### PAGE TEXT
Friday, February 21, 2025

Theodore Sider - Time (Chapter 3 of Riddles of Existence)

What does it mean to move? To move is to be in one location at one time, and then at another location at a later time. So movement as a concept depends on the concept of time. Movement itself is a temporal notion. Talk of time's movement then, such as the flow or passage of time, is strange. How can time move? Just as a train moves in terms of time, does the present moment move in terms of some higher order of time, like hyper-time? But then hyper-time would move in terms of a further kind of time. We have an infinite regress.

Maybe time is not like a river that flows, but is part of a structure called space-time. Time is like space in three respects: 

1) Just as objects can be near or far in space, objects can be near (present) or far (past or future) in time.

2) Material objects take up space by having parts that extend through space. I have a leg there and an arm here. Likewise, temporal objects have temporal parts. For every moment that passes, there I am in that moment, and that snapshot of me is a temporal part of me. So just as there are material parts and wholes, there are temporal parts and wholes.

3) Just as space is relative to an observer, so is time. My here is not your here, just as my now is not the same now of someone at some other time. Now and here are relative, not objective.

### DATASET
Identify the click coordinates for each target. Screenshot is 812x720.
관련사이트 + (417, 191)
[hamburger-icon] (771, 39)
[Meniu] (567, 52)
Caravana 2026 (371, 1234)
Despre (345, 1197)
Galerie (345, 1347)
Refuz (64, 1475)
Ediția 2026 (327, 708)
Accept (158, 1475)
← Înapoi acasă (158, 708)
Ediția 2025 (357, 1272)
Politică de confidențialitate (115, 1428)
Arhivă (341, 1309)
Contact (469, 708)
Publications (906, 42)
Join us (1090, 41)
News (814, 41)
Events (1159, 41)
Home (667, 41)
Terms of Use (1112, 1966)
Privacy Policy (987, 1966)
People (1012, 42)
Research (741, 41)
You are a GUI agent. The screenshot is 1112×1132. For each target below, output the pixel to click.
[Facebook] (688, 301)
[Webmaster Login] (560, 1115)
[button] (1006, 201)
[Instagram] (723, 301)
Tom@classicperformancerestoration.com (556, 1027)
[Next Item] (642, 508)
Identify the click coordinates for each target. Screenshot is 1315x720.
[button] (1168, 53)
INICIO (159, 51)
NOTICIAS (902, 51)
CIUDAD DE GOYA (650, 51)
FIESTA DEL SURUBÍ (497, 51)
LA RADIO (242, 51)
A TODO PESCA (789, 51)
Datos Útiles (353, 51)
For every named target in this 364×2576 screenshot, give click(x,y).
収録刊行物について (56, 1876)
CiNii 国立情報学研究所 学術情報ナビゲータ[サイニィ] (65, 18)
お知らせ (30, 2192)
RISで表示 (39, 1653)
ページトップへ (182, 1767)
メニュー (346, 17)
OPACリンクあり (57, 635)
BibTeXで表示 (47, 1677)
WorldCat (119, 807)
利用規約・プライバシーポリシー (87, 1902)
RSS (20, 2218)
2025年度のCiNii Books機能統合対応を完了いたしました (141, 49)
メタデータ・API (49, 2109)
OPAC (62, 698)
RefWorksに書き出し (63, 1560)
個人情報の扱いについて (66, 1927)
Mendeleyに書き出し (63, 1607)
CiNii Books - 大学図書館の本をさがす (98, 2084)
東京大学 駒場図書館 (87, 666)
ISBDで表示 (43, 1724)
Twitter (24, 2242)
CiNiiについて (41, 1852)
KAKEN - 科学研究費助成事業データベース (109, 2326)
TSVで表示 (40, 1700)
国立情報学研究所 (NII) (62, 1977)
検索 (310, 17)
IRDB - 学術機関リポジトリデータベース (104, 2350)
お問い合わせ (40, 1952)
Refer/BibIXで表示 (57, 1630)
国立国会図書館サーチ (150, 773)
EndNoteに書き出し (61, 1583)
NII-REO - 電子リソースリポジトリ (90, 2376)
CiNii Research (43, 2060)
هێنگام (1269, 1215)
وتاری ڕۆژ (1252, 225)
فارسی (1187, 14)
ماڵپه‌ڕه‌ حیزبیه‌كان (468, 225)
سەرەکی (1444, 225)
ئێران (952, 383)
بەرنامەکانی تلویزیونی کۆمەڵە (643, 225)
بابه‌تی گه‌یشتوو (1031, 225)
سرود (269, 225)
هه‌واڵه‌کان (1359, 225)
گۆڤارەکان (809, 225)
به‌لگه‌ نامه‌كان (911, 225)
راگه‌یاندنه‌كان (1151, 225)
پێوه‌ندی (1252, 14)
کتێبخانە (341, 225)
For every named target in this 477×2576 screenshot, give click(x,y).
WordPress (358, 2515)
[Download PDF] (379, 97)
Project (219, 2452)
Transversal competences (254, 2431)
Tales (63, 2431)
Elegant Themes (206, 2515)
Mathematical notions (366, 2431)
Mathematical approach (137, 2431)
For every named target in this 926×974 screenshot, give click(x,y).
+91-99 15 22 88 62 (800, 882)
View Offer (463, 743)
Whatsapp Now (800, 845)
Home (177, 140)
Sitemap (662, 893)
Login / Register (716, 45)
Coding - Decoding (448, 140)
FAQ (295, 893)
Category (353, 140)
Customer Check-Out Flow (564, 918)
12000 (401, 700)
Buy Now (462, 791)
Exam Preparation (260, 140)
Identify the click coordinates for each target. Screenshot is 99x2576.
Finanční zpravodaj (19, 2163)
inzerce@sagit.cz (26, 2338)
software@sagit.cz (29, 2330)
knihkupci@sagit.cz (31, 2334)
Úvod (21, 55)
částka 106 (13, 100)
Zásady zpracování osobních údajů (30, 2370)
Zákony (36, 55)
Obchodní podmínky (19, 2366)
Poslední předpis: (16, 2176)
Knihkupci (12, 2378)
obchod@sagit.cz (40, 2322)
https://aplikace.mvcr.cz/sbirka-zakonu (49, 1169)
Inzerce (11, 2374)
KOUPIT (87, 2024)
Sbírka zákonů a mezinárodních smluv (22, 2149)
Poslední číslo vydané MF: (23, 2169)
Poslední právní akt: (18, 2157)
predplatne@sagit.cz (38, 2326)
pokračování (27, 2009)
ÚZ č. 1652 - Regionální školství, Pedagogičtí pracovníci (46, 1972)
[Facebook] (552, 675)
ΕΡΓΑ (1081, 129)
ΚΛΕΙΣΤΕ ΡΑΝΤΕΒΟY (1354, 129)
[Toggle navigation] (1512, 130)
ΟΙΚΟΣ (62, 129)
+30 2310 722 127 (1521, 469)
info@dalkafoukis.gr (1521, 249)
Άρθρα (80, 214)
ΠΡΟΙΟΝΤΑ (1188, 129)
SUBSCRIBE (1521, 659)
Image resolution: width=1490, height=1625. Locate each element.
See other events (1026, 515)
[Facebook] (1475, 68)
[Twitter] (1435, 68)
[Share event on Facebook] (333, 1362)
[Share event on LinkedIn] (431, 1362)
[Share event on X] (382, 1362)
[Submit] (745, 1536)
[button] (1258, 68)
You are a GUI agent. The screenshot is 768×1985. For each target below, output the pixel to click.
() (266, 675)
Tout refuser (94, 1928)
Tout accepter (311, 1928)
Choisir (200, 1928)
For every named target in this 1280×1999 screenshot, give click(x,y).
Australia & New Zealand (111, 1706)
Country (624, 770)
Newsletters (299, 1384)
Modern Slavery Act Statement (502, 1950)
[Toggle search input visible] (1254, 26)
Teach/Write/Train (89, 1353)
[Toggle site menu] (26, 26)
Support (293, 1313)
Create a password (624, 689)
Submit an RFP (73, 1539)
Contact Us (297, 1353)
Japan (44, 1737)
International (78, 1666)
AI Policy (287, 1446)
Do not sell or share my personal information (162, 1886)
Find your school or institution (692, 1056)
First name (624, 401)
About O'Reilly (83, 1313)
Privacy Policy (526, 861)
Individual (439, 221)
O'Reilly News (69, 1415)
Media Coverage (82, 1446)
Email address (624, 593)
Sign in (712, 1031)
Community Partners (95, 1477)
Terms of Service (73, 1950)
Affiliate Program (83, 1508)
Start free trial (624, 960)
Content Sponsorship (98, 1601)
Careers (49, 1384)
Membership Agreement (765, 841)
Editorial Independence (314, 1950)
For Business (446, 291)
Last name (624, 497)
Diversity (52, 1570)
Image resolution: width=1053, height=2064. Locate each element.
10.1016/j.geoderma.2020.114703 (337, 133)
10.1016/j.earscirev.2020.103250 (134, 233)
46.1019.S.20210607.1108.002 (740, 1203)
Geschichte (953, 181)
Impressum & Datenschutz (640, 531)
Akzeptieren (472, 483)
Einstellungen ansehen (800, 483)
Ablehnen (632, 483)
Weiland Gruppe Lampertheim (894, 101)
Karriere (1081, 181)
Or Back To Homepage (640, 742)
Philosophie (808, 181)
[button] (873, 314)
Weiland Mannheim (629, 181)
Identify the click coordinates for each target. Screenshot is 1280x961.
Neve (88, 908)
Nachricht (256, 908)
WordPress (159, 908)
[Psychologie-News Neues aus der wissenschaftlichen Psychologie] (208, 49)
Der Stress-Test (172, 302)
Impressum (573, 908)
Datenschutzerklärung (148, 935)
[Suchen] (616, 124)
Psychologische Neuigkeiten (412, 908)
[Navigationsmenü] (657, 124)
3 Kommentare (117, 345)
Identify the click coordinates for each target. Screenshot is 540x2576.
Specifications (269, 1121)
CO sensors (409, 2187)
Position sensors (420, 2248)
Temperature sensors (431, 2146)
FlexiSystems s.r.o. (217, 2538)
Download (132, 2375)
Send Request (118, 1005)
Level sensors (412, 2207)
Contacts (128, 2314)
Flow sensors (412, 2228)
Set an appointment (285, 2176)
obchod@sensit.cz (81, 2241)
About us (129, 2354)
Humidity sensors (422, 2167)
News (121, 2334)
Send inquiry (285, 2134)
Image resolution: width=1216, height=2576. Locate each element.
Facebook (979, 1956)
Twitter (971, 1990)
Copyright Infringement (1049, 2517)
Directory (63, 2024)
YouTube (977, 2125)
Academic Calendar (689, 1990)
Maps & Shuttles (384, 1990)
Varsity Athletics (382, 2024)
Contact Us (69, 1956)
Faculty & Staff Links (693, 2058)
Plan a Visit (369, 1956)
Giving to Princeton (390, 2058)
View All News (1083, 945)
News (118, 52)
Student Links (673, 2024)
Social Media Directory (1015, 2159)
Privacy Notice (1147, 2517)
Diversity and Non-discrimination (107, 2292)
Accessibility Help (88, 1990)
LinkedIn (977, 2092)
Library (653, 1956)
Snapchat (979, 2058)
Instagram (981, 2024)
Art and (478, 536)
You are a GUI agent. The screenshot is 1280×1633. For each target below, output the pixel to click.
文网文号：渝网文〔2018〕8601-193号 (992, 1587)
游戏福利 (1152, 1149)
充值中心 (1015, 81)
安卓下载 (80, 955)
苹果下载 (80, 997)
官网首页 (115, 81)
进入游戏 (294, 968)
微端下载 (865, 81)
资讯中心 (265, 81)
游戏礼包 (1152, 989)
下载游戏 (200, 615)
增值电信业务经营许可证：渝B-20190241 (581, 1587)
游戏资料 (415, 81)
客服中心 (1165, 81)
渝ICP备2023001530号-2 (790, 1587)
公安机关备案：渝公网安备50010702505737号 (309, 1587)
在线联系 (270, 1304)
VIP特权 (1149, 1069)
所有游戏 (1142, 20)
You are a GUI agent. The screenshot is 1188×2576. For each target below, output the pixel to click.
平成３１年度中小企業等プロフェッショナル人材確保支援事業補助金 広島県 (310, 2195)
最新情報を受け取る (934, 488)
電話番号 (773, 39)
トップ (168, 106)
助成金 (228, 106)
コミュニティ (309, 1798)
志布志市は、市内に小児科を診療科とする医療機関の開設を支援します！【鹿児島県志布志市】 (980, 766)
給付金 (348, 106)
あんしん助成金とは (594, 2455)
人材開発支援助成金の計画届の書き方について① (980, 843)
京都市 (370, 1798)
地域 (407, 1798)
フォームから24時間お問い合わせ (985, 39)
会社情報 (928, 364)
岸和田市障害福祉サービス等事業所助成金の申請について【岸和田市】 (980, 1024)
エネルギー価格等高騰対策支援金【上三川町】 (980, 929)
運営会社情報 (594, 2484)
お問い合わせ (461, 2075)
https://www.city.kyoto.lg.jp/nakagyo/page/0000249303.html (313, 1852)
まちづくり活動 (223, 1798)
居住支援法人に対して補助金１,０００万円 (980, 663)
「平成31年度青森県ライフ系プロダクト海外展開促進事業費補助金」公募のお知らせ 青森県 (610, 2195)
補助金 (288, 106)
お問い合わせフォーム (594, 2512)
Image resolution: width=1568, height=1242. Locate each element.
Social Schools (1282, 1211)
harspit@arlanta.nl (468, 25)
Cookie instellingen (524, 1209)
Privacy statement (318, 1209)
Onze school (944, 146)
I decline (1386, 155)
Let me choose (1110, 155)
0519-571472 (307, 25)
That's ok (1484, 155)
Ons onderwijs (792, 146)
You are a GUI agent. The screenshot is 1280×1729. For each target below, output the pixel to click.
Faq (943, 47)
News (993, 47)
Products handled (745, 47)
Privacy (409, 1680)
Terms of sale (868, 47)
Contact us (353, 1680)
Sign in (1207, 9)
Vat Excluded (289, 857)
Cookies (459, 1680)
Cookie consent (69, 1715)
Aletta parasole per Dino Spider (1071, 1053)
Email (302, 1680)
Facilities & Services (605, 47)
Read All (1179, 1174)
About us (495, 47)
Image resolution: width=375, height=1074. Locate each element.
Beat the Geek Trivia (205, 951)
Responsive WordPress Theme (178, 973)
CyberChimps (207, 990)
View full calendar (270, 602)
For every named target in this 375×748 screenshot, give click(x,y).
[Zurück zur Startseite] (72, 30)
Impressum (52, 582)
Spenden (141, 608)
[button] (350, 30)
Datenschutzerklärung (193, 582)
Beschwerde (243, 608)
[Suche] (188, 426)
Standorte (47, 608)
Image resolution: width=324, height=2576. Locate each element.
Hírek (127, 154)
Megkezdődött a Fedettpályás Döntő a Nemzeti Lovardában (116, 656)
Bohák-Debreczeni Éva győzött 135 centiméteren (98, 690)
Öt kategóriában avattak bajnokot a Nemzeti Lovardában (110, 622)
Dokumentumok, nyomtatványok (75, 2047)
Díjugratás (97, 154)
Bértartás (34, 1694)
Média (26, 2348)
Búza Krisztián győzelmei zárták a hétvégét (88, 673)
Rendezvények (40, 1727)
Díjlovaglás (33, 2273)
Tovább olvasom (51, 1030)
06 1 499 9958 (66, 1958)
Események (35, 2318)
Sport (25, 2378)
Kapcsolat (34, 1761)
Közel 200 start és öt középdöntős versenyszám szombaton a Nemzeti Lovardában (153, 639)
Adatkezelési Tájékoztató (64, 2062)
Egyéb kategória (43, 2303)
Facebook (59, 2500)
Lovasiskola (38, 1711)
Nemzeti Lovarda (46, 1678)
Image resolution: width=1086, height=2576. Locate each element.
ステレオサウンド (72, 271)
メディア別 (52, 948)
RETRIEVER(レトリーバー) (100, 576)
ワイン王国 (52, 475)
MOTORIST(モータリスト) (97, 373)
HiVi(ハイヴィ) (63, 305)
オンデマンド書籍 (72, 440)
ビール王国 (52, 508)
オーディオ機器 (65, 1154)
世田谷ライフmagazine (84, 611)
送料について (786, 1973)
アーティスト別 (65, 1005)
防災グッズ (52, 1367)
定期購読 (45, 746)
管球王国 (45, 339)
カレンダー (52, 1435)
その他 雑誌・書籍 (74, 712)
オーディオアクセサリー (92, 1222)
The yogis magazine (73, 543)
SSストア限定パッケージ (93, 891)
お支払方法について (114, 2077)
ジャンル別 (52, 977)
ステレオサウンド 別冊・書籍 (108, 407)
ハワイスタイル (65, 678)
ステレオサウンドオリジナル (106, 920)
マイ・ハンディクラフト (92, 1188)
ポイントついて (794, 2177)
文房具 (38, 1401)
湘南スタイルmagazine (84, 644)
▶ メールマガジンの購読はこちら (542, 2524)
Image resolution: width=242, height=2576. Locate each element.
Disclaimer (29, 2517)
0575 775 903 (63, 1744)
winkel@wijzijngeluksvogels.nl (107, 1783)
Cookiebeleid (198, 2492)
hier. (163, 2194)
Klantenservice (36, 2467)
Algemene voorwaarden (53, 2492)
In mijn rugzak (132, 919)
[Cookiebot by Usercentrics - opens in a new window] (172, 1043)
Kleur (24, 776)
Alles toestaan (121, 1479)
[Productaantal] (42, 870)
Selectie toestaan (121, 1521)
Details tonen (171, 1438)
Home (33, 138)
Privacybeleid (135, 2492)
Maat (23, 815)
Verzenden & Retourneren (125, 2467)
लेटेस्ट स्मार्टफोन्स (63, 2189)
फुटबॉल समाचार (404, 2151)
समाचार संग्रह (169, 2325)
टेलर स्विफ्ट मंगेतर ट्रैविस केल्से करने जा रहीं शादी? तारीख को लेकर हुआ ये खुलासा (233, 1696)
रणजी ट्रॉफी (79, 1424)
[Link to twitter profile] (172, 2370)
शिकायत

### REQUIREMENTS
Carry the piece on time forward from its final sentence. The material comes from a different source than the piece on time.

### TASK RESPONSE
So time is not like a river that flows, but is like space that objects would have temporal extension.

But your intuitions might say the following:

1) No, past and future objects do not exist. The past is gone and the future is not here.

2) There are no temporal parts, only temporal wholes; all of you exists now.

3) While space is relative, time is not. Everything exists now. (Perhaps necessary objects exist atemporally.) The present moment is privileged.

There are three further arguments against the idea that time is like space:

1) From change: As Sider states, "Change is having different properties at different times." That's a temporal notion of change. Spatial change is having different properties at different places. A pillow may be hot on one side and cold on another. The difference between the two kinds of change is that in the case of temporal change, when something changes, its total properties have changed. But for the pillow, its total properties are the same. Spatial change really isn't change at all; no old properties have been lost and no new properties have been gained. Change is fundamentally a temporal notion and not a spatial one.

A counter to this is that change is not fundamentally temporal; it just so happens that our ordinary notion of 'change' is the temporal one. On the space-time view, time is a dimension like space, and sure enough change is simply having different properties at different places or times. The space-time view does not need time to be identical to space; they're just similar.

You could also say that just as an object in space has all of its properties "now" even with different properties at different places, so too does an object in time have all its properties "now" in the sense that no reference frame is privileged and the object is a temporal whole. In other words, just as a plank of wood has a smooth surface here and rough surface there, so too does the plank of wood have a smooth surface now (having been sanded), and a rough surface there in the past (before being sanded).

2) From motion: You can move backwards, forwards, left, right, up, down, and so on, in space. But in time you only have one direction, from past to future.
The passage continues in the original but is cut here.